* [Exercise text]:
........

Ensemble reweighting using Cryo-EM particles

TL;DR

This paper introduces an ensemble reweighting framework that estimates the distribution of biomolecular conformations directly from cryo-EM data, enabling better analysis of molecular heterogeneity beyond traditional methods.

Contribution

It develops a Bayesian-based ensemble refinement method that reweights prior conformations using cryo-EM particles to recover equilibrium distributions in conformational space.

Findings

Successfully extracts state populations and free energies from synthetic cryo-EM data.

Validates the approach on a toy model and simulated protein conformations.

........

* [Entries drawn from a collection]:
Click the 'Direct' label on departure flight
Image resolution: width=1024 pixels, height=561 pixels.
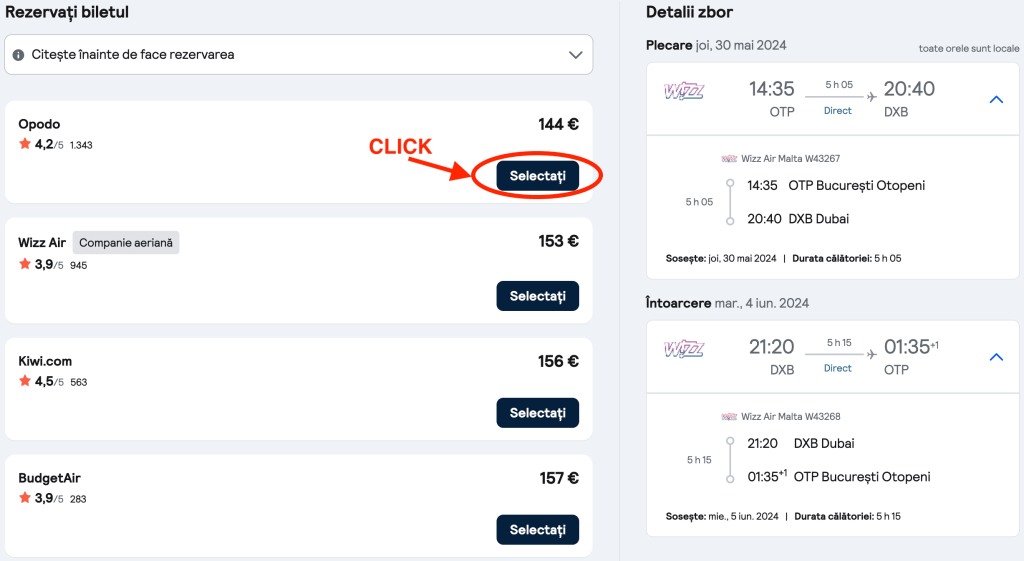(x=838, y=111)
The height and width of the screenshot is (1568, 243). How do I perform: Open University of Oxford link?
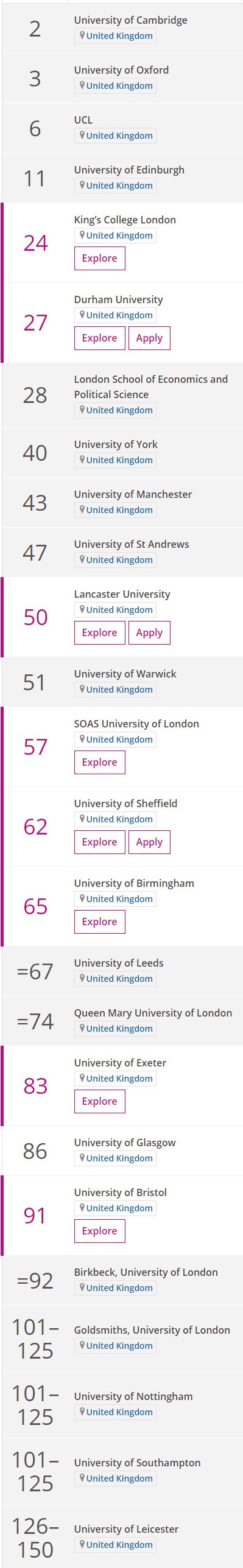point(121,70)
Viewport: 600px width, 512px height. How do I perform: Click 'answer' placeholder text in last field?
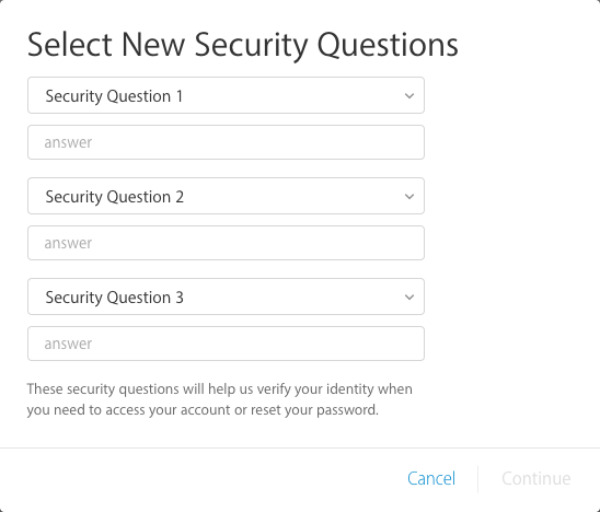click(x=68, y=343)
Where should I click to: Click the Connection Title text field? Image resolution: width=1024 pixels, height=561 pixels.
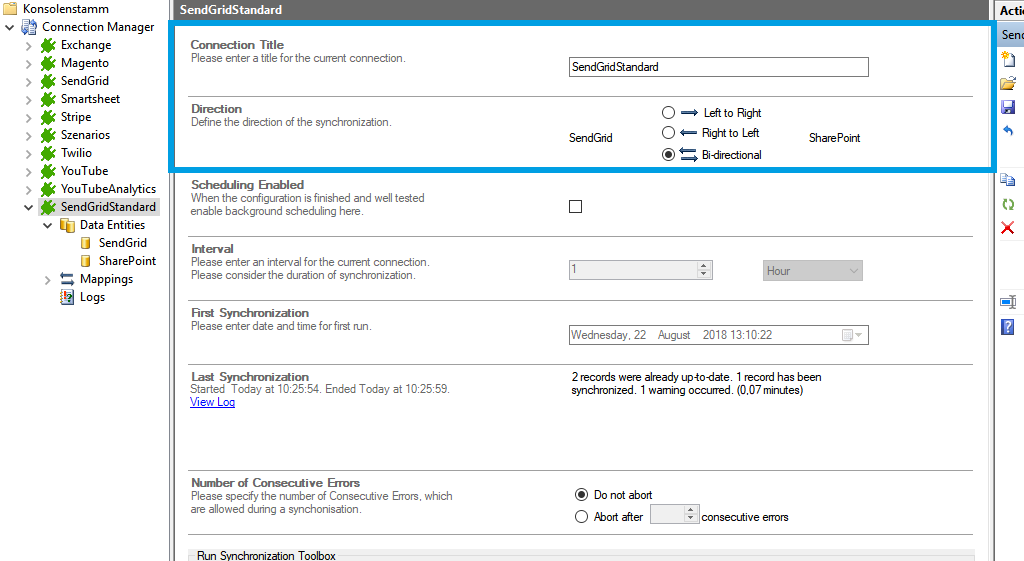(718, 67)
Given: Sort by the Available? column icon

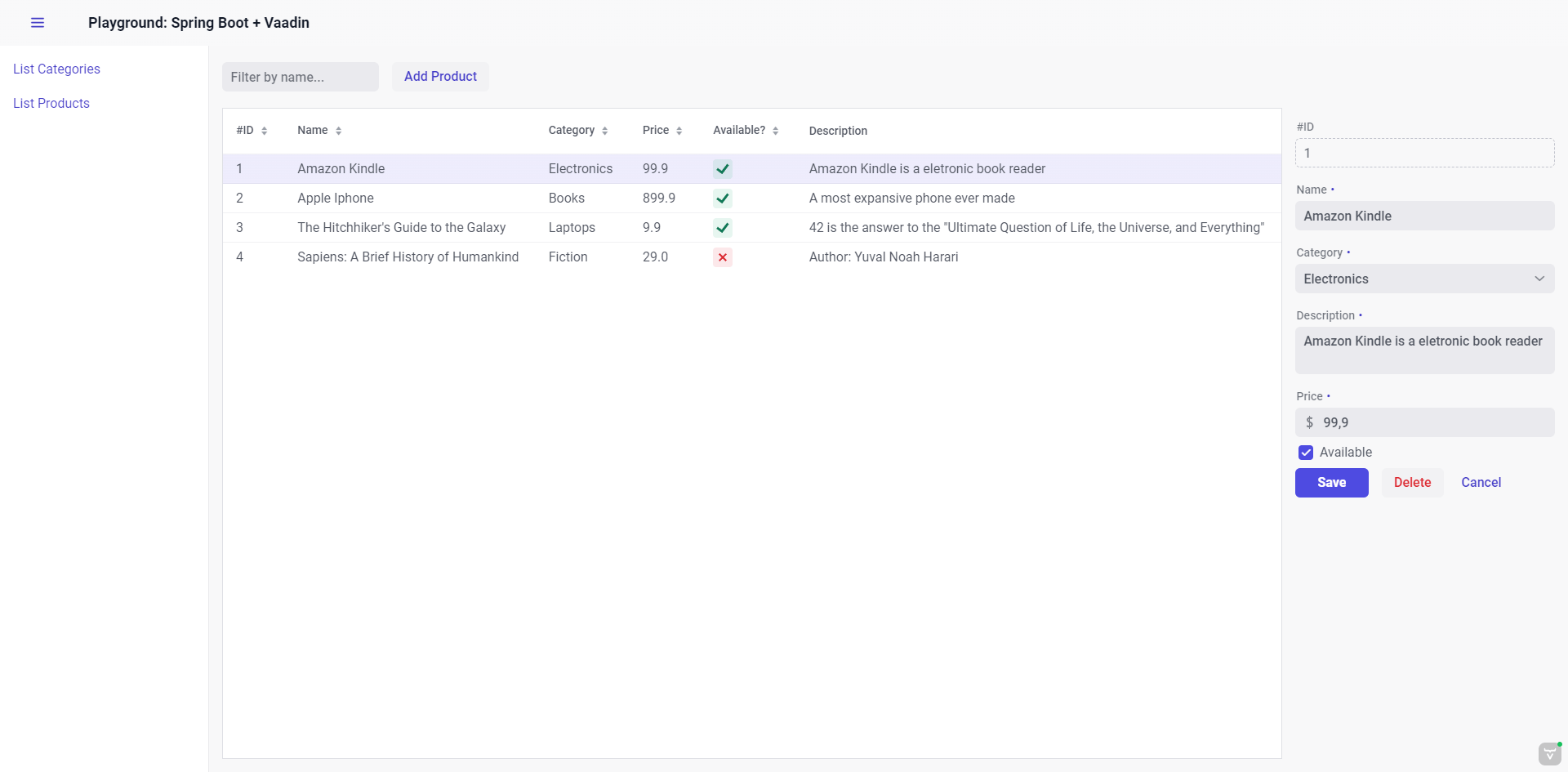Looking at the screenshot, I should click(775, 131).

........

Please extend the summary of cryo-EM ensemble reweighting, picking up after its last line. The records play no part in the work.

* [Task result]:
Abstract

Cryo-electron microscopy (cryo-EM) has recently become a premier method for obtaining high-resolution structures of biological macromolecules. However, it is limited to biomolecular samples with low conformational heterogeneity, where all the conformations can be well-sampled at many projection angles. While cryo-EM technically provides single-molecule data for heterogeneous molecules, most existing reconstruction tools cannot extract the full distribution of possible molecular configurations. To overcome these limitations, we build on a prior Bayesian approach and develop an ensemble refinement framework that estimates the ensemble density from a set of cryo-EM particles by reweighting a prior ensemble of conformations, e.g., from molecular dynamics simulations or structure prediction tools. Our work is a general approach to recovering the equilibrium probability density of the biomolecule directly in conformational space from single-molecule data. To validate the framework, we study the extraction of state populations and free energies for a simple toy model and from synthetic cryo-EM images of a simulated protein that explores multiple folded and unfolded conformations.